## PROVIDED DATA
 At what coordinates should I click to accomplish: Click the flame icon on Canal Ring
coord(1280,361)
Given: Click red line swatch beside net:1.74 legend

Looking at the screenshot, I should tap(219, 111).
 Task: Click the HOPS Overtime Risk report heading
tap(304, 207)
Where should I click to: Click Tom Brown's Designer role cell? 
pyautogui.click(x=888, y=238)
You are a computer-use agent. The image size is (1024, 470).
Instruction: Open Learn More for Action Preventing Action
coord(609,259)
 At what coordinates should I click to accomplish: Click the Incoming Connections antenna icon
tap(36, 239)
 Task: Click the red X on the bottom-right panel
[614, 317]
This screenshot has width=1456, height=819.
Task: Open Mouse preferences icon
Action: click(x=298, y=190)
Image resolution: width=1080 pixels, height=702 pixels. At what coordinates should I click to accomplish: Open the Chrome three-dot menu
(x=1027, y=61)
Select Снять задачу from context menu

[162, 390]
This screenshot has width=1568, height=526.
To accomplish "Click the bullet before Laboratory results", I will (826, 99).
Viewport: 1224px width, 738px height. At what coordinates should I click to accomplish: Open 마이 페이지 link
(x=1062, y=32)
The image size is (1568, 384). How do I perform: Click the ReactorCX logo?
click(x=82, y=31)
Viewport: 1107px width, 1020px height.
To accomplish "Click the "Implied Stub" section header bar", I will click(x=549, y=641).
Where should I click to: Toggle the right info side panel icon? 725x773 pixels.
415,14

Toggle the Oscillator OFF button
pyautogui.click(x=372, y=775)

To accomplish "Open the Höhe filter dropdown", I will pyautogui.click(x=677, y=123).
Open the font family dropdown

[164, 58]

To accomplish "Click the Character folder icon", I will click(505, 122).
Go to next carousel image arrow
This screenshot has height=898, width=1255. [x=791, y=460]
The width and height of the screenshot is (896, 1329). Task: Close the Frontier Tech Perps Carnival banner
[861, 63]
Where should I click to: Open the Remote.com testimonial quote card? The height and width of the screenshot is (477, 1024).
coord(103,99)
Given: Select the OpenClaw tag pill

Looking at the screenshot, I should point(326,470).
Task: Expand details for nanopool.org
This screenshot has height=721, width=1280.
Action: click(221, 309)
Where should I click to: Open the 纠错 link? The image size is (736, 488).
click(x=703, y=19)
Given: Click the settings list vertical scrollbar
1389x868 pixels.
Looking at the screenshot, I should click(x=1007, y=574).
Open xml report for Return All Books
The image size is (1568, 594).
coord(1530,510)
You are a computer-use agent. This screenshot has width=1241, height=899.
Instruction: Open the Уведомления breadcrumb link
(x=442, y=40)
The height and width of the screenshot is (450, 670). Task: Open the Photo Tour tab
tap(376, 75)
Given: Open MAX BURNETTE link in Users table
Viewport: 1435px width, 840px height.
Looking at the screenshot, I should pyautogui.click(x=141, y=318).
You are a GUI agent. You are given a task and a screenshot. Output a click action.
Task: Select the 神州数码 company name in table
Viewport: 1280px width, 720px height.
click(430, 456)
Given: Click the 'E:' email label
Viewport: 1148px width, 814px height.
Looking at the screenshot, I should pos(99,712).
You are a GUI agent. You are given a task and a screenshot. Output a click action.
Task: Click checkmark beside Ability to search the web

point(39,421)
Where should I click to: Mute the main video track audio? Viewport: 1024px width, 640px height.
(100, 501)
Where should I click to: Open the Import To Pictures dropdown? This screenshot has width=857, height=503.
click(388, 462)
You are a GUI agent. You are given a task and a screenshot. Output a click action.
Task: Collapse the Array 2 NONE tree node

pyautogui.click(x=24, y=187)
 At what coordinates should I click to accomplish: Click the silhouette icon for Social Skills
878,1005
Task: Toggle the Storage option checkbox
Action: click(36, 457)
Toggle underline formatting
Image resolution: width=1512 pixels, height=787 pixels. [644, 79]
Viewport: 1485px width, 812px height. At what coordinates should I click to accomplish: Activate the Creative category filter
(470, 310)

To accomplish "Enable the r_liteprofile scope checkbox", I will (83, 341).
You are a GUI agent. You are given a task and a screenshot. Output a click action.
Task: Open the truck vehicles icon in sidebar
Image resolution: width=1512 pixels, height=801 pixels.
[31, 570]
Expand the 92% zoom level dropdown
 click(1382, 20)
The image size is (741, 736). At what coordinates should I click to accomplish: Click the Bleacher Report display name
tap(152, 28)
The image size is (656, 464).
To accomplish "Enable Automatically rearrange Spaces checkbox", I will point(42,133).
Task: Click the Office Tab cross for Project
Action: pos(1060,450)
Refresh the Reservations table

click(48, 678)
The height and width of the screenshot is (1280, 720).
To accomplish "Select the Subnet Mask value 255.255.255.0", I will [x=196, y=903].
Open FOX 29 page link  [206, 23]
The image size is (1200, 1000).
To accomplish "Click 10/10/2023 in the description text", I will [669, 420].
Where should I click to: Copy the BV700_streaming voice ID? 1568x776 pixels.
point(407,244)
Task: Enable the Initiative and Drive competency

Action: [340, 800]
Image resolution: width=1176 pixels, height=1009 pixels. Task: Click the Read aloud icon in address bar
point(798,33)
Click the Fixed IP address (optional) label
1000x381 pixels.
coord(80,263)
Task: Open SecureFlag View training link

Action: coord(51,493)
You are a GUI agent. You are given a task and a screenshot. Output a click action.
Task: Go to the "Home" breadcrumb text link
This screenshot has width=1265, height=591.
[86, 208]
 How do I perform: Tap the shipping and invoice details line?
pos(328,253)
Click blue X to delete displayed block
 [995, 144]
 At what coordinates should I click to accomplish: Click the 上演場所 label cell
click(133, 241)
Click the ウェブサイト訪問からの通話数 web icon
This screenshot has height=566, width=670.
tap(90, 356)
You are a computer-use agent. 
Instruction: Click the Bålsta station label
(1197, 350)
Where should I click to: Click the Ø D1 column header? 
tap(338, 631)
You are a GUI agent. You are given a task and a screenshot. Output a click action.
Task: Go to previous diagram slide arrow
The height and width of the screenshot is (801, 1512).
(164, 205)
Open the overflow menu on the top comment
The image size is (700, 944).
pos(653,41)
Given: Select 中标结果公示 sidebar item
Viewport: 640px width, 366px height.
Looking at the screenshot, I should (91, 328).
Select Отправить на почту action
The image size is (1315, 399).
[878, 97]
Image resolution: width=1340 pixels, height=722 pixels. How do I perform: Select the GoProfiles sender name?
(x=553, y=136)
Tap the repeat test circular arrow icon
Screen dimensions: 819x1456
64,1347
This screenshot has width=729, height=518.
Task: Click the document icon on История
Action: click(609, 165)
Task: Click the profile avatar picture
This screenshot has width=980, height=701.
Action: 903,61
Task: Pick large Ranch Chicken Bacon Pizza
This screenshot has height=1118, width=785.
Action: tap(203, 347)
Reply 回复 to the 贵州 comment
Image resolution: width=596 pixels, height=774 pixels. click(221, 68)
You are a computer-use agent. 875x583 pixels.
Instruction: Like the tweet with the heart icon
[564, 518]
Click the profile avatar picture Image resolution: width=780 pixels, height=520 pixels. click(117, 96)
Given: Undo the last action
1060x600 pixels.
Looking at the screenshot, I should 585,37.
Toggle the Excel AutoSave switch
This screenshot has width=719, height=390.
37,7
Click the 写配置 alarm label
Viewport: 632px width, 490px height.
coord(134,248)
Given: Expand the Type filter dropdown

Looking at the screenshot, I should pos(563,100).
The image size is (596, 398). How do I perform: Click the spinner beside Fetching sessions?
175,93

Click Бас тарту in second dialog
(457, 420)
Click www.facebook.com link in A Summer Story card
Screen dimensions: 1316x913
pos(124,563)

## STATED GOAL
Reproduce the records starting at the beginning and ending with the line that contains "tap(36, 239)", substituting "Developer" for "Designer" and leaving everything else unchanged.

## THE RESULT
 At what coordinates should I click to accomplish: Click the flame icon on Canal Ring
coord(1280,361)
Given: Click red line swatch beside net:1.74 legend

Looking at the screenshot, I should tap(219, 111).
 Task: Click the HOPS Overtime Risk report heading
tap(304, 207)
Where should I click to: Click Tom Brown's Developer role cell? 
pyautogui.click(x=888, y=238)
You are a computer-use agent. The image size is (1024, 470).
Instruction: Open Learn More for Action Preventing Action
coord(609,259)
 At what coordinates should I click to accomplish: Click the Incoming Connections antenna icon
tap(36, 239)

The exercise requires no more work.